What is needed
According to the article on teacher and nursing trainee allowances, how much did the allowance policy cost the state in 2024?
━━━━━ Document extract ━━━━━
Kwaku Asante, host of Fellow Ghanaians, a new segment on Joy Prime’s morning show, has described teacher and nursing trainee allowances as outdated, discriminatory and a waste of national resources.
Speaking on the show, Kwaku argued that the policy, which cost the state over GH¢900 million in 2024, no longer serves its original purpose and should be scrapped.
“Back then, it made some sense. It was strategic. Supply of teachers and nurses was low, demand was high. It was a targeted push,” he said.
He suggested that the money used for the allowances could instead be channelled into expanding training institutions, building better nursing laboratories, providing practical teaching tools, improving clinical placements, increasing tutor salaries and making the professions more attractive.
“It is not a small token. Why can we not use those resources to expand these institutions and admit even more students?” he questioned.
Asante further described the allowances as discriminatory, pointing out that they benefit only students in training colleges while excluding those pursuing similar courses at the university level.
“Two students on the same career path, one is paid, one is not simply because one went to a college and the other went to a university,” he said. “This allowance policy is outdated, discriminatory, unsustainable and frankly, a vote-buying relic. It is not driven by equity. It is not driven by evidence. It is driven by fear. Politicians fear losing votes.”
Teacher and nursing trainee allowances in Ghana were introduced decades ago as an incentive to attract more students into these professions at a time when the country faced acute shortages of nurses and teachers.
Over the years, however, the policy has been criticised for being unsustainable and politically motivated, with successive governments either scrapping or restoring it based on political considerations rather than long-term educational and health sector needs.
━━━━━ Raw data ━━━━━
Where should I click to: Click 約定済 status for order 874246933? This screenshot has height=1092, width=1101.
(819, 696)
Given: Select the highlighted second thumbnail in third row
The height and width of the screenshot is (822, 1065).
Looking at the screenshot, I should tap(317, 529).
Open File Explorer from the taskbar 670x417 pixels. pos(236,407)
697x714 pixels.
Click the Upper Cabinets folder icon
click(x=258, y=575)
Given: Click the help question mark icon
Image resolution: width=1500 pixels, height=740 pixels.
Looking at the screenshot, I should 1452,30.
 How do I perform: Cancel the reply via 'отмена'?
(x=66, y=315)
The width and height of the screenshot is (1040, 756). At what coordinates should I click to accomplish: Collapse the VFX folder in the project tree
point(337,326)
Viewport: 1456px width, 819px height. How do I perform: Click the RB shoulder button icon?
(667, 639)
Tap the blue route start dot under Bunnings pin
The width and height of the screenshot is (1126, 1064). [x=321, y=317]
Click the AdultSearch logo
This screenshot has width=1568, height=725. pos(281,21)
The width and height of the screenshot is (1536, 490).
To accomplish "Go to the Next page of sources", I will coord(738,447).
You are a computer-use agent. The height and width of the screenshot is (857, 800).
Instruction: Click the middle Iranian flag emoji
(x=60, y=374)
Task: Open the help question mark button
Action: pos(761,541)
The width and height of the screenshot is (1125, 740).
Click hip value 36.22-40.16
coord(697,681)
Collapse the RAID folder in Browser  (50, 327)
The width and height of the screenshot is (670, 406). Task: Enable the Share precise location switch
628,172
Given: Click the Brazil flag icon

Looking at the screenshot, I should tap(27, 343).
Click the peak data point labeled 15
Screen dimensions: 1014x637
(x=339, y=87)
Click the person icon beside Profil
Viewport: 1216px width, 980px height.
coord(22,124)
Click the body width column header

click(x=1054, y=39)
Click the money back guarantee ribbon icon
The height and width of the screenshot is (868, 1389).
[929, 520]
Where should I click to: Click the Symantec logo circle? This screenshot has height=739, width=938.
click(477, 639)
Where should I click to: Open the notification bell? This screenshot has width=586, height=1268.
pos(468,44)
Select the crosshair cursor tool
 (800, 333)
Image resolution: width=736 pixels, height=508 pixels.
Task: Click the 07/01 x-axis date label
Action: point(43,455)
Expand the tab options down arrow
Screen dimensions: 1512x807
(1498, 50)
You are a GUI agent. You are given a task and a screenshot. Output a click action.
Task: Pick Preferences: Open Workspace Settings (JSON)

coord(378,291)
━━━━━
Finished exercise
Over GH¢900 million.